┌─ Listed entries

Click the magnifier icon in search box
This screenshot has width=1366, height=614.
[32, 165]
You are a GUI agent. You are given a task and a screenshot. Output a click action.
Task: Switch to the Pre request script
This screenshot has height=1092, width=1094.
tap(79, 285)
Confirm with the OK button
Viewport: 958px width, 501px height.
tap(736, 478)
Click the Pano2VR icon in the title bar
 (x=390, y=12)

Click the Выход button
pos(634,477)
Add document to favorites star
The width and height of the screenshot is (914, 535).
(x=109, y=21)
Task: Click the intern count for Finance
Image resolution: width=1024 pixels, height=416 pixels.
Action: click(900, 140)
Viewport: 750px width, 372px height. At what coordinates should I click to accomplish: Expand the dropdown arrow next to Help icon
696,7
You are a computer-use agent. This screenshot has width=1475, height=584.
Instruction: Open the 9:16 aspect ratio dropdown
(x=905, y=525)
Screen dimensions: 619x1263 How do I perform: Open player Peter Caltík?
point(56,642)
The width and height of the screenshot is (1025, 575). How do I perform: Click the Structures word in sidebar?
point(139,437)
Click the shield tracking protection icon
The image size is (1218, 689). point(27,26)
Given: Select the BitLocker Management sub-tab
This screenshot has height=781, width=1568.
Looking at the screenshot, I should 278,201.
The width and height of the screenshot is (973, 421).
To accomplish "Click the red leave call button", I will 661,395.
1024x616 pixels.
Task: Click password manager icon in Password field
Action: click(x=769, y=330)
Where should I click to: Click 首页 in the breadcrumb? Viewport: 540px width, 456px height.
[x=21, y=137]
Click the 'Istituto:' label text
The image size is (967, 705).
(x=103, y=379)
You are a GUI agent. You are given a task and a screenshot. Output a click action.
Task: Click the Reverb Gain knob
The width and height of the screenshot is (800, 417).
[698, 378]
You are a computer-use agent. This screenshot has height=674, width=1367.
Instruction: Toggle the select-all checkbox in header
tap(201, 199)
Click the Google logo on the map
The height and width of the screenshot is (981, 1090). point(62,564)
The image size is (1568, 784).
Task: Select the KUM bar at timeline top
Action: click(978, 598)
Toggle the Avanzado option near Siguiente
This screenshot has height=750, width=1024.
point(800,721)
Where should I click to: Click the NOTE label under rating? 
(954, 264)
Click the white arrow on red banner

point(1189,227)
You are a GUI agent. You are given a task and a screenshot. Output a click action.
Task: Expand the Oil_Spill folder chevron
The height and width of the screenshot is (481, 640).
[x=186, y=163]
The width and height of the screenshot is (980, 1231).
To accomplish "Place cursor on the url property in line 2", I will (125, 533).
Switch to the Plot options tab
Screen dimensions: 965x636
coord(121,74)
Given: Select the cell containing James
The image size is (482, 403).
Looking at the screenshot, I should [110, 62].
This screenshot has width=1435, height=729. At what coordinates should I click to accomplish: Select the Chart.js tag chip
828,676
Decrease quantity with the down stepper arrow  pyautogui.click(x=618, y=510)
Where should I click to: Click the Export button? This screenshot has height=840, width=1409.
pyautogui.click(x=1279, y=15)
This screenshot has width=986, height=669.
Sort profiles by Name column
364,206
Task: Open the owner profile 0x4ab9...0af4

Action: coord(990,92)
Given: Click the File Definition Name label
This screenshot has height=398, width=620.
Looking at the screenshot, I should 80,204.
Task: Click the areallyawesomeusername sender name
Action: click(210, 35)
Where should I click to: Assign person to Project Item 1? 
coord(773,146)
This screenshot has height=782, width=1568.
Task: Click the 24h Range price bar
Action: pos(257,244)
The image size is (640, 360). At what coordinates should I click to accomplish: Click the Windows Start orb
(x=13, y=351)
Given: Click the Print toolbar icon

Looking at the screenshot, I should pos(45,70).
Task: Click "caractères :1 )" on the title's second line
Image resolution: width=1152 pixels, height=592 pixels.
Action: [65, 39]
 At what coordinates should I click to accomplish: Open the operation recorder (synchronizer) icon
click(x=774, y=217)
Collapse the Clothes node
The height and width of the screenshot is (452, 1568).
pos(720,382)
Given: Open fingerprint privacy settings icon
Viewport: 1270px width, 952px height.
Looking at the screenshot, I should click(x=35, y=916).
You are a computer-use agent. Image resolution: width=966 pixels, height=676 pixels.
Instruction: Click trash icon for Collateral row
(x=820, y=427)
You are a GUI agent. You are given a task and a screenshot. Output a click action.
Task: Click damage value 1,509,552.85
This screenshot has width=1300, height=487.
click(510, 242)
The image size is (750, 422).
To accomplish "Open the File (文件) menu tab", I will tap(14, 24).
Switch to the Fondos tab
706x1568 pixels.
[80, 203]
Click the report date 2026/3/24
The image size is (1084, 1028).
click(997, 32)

└─

- **Task statement**: Give back every line of the data above exactly as written.

- **Answer to this exercise**:
Click the magnifier icon in search box
This screenshot has width=1366, height=614.
[32, 165]
You are a GUI agent. You are given a task and a screenshot. Output a click action.
Task: Switch to the Pre request script
This screenshot has height=1092, width=1094.
tap(79, 285)
Confirm with the OK button
Viewport: 958px width, 501px height.
tap(736, 478)
Click the Pano2VR icon in the title bar
 (x=390, y=12)

Click the Выход button
pos(634,477)
Add document to favorites star
The width and height of the screenshot is (914, 535).
(x=109, y=21)
Task: Click the intern count for Finance
Image resolution: width=1024 pixels, height=416 pixels.
Action: click(900, 140)
Viewport: 750px width, 372px height. At what coordinates should I click to accomplish: Expand the dropdown arrow next to Help icon
696,7
You are a computer-use agent. This screenshot has width=1475, height=584.
Instruction: Open the 9:16 aspect ratio dropdown
(x=905, y=525)
Screen dimensions: 619x1263 How do I perform: Open player Peter Caltík?
point(56,642)
The width and height of the screenshot is (1025, 575). How do I perform: Click the Structures word in sidebar?
point(139,437)
Click the shield tracking protection icon
The image size is (1218, 689). point(27,26)
Given: Select the BitLocker Management sub-tab
This screenshot has height=781, width=1568.
Looking at the screenshot, I should 278,201.
The width and height of the screenshot is (973, 421).
To accomplish "Click the red leave call button", I will 661,395.
1024x616 pixels.
Task: Click password manager icon in Password field
Action: click(x=769, y=330)
Where should I click to: Click 首页 in the breadcrumb? Viewport: 540px width, 456px height.
[x=21, y=137]
Click the 'Istituto:' label text
The image size is (967, 705).
(x=103, y=379)
You are a GUI agent. You are given a task and a screenshot. Output a click action.
Task: Click the Reverb Gain knob
The width and height of the screenshot is (800, 417).
[698, 378]
You are a computer-use agent. This screenshot has height=674, width=1367.
Instruction: Toggle the select-all checkbox in header
tap(201, 199)
Click the Google logo on the map
The height and width of the screenshot is (981, 1090). point(62,564)
The image size is (1568, 784).
Task: Select the KUM bar at timeline top
Action: click(978, 598)
Toggle the Avanzado option near Siguiente
This screenshot has height=750, width=1024.
point(800,721)
Where should I click to: Click the NOTE label under rating? 
(954, 264)
Click the white arrow on red banner

point(1189,227)
You are a GUI agent. You are given a task and a screenshot. Output a click action.
Task: Expand the Oil_Spill folder chevron
The height and width of the screenshot is (481, 640).
[x=186, y=163]
The width and height of the screenshot is (980, 1231).
To accomplish "Place cursor on the url property in line 2", I will (125, 533).
Switch to the Plot options tab
Screen dimensions: 965x636
coord(121,74)
Given: Select the cell containing James
The image size is (482, 403).
Looking at the screenshot, I should [110, 62].
This screenshot has width=1435, height=729. At what coordinates should I click to accomplish: Select the Chart.js tag chip
828,676
Decrease quantity with the down stepper arrow  pyautogui.click(x=618, y=510)
Where should I click to: Click the Export button? This screenshot has height=840, width=1409.
pyautogui.click(x=1279, y=15)
This screenshot has width=986, height=669.
Sort profiles by Name column
364,206
Task: Open the owner profile 0x4ab9...0af4

Action: coord(990,92)
Given: Click the File Definition Name label
This screenshot has height=398, width=620.
Looking at the screenshot, I should 80,204.
Task: Click the areallyawesomeusername sender name
Action: click(210, 35)
Where should I click to: Assign person to Project Item 1? 
coord(773,146)
This screenshot has height=782, width=1568.
Task: Click the 24h Range price bar
Action: pos(257,244)
The image size is (640, 360). At what coordinates should I click to accomplish: Click the Windows Start orb
(x=13, y=351)
Given: Click the Print toolbar icon

Looking at the screenshot, I should pos(45,70).
Task: Click "caractères :1 )" on the title's second line
Image resolution: width=1152 pixels, height=592 pixels.
Action: [65, 39]
 At what coordinates should I click to accomplish: Open the operation recorder (synchronizer) icon
click(x=774, y=217)
Collapse the Clothes node
The height and width of the screenshot is (452, 1568).
pos(720,382)
Given: Open fingerprint privacy settings icon
Viewport: 1270px width, 952px height.
Looking at the screenshot, I should click(x=35, y=916).
You are a computer-use agent. Image resolution: width=966 pixels, height=676 pixels.
Instruction: Click trash icon for Collateral row
(x=820, y=427)
You are a GUI agent. You are given a task and a screenshot. Output a click action.
Task: Click damage value 1,509,552.85
This screenshot has width=1300, height=487.
click(510, 242)
The image size is (750, 422).
To accomplish "Open the File (文件) menu tab", I will tap(14, 24).
Switch to the Fondos tab
706x1568 pixels.
[80, 203]
Click the report date 2026/3/24
The image size is (1084, 1028).
click(997, 32)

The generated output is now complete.